Ultra-processed foods have dominated daily diet in the USA, says study

ultra-processed food

Ultra-processed foods, such as potato chips, white breads, cakes, candy bars, and sodas, are very common in daily life. Many of them contain added sugars, which are made artificially and added during food production.

In a recent survey, researchers show that in the USA, ultra-processed foods comprise nearly 60% of energy intake and account for almost 90% of the added sugar people consume daily. The finding is published in BMJ Open.

Researchers from Tufts University and University of São Paulo in Brazil conducted the study. They accessed the data from the 2009-2010 National Health and Nutrition Examination Survey (NHANES).

The analysis included 9,317 participants.

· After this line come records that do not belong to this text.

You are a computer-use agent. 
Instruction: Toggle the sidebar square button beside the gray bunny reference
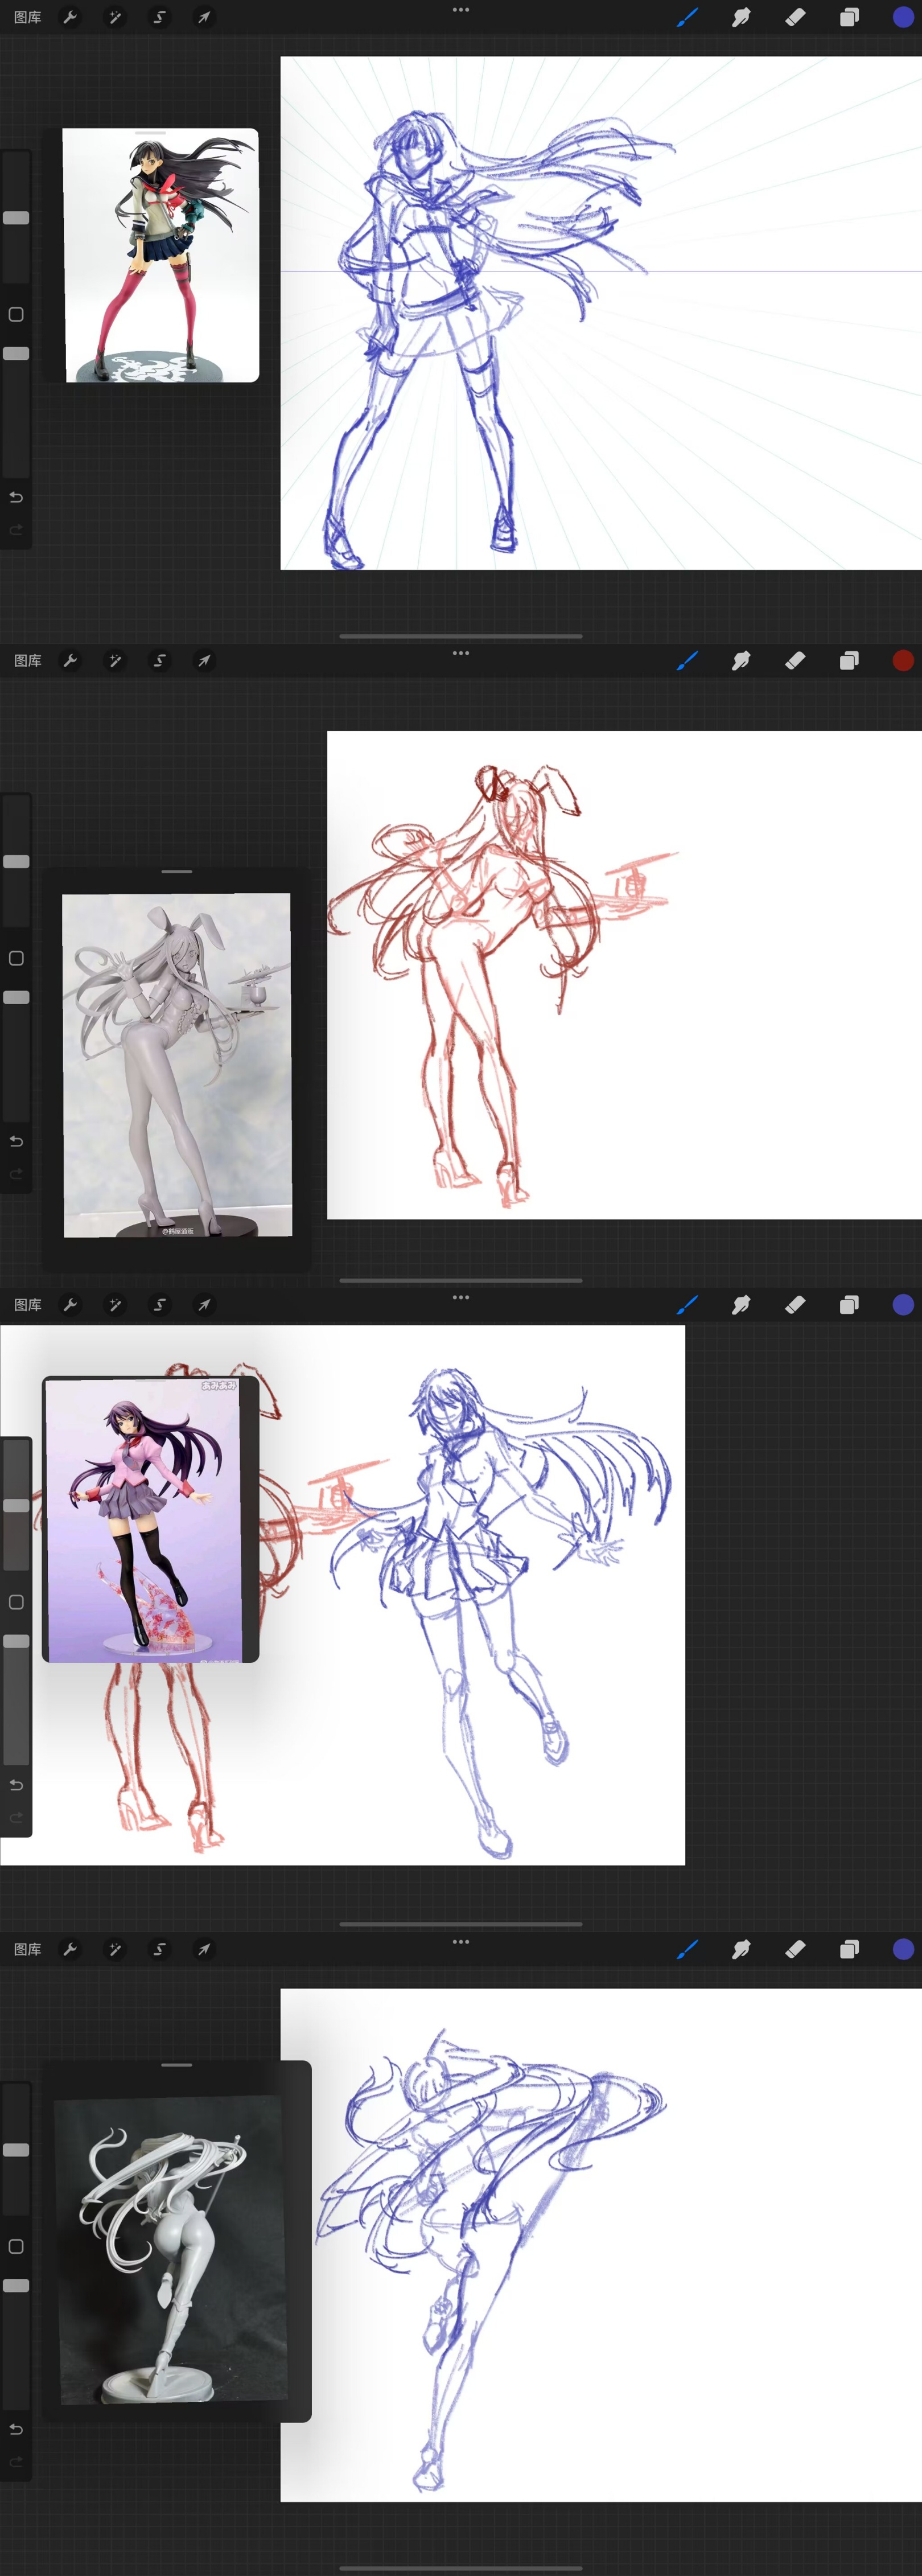point(16,958)
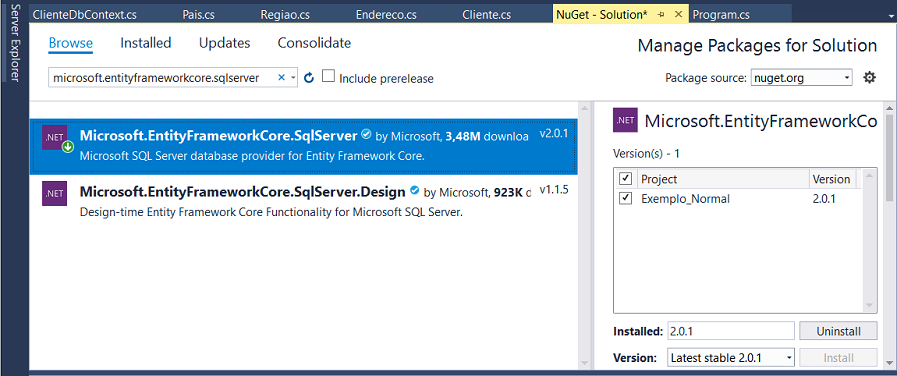Image resolution: width=897 pixels, height=376 pixels.
Task: Click the .NET icon in the details pane
Action: point(625,120)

All of them provided at least one 24-hours dietary recall. Researchers focused on the average dietary content of added sugars and proportion of people consuming more than 10% of energy from added sugars.

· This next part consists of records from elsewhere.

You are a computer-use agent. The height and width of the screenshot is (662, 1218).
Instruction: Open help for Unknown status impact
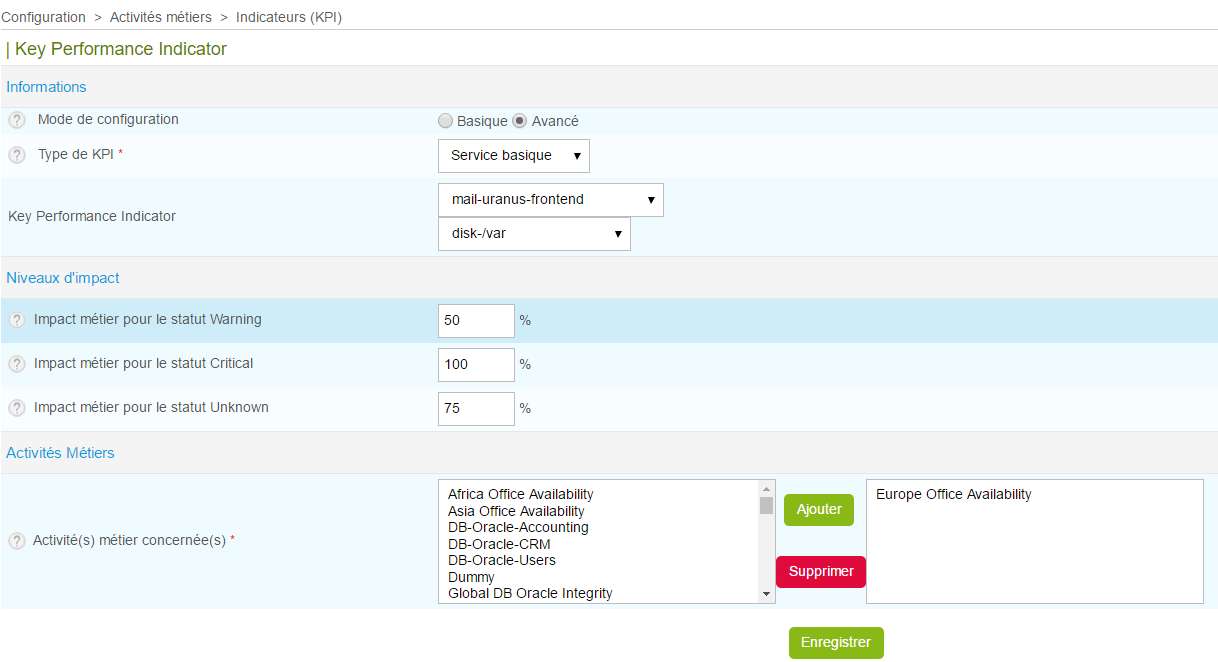pyautogui.click(x=17, y=408)
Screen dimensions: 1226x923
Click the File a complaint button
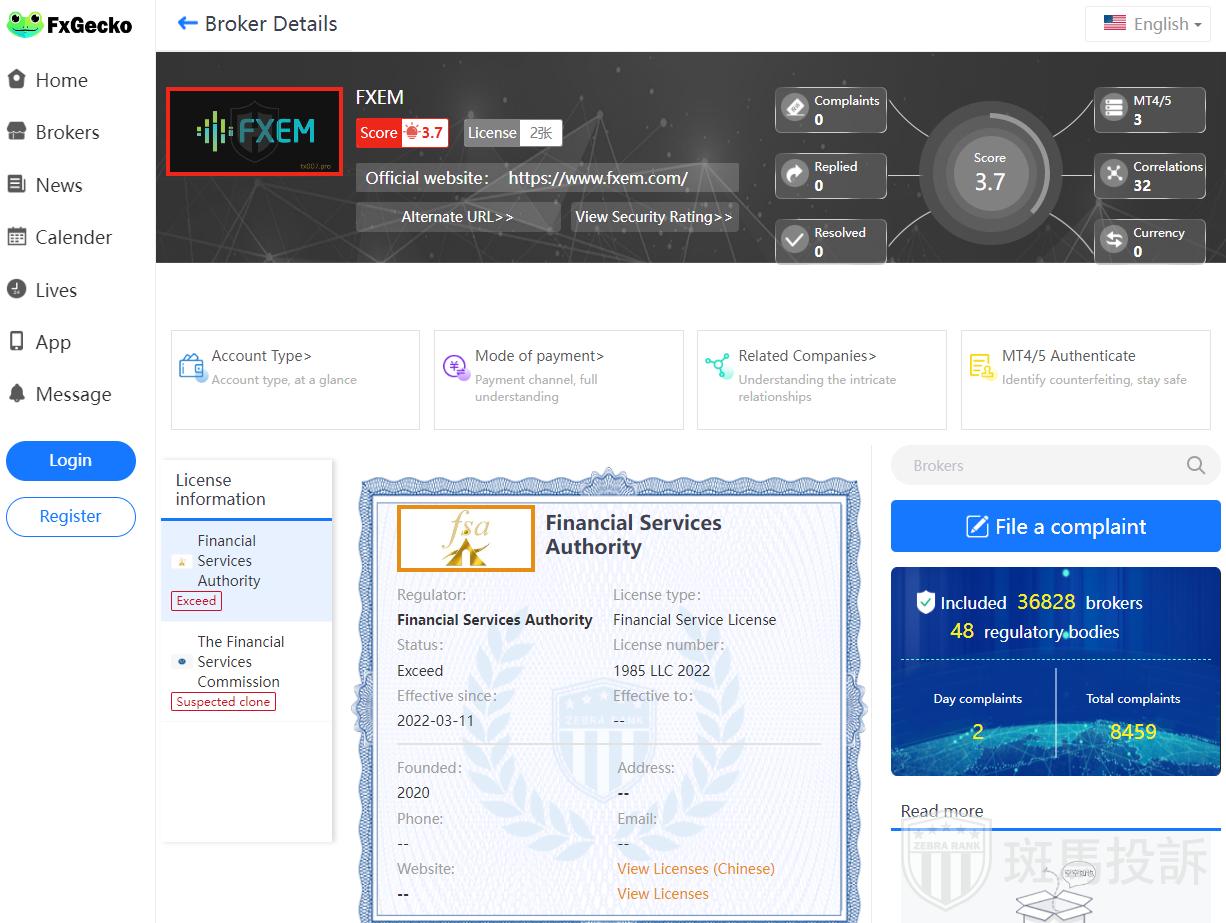(x=1055, y=527)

The result showed that ultra-processed foods comprised 57.9% of energy intake, and contributed 89.7% of the energy intake from added sugars.

In addition, the amount of added sugars were much higher in ultra-processed foods than in processed foods (e.g., frozen foods) and unprocessed foods (e.g., fresh fruits and vegetables) grouped together.

Surprisingly, 82% of American exceeded the recommended limit of 10% energy from added sugars.

Researchers suggest that ultra-processed foods are the major sources of added sugars. These foods can also be high in salt, saturated fat, preservatives, artificial colors and artificial flavors.

Eating these foods frequently can increase the risk of type 2 diabetes, heart disease, high blood pressure, and cancer. Therefore, decreasing the consumption of ultra-processed foods could be an effective way to reduce risks of the above diseases in the USA.


Citation: Steele EM, et al. (2016). Ultra-processed foods and added sugars in the US diet: evidence from a nationally representative cross-sectional study. BMJ Open, 6: e009892. doi: 10.1136/bmjopen-2015-009892.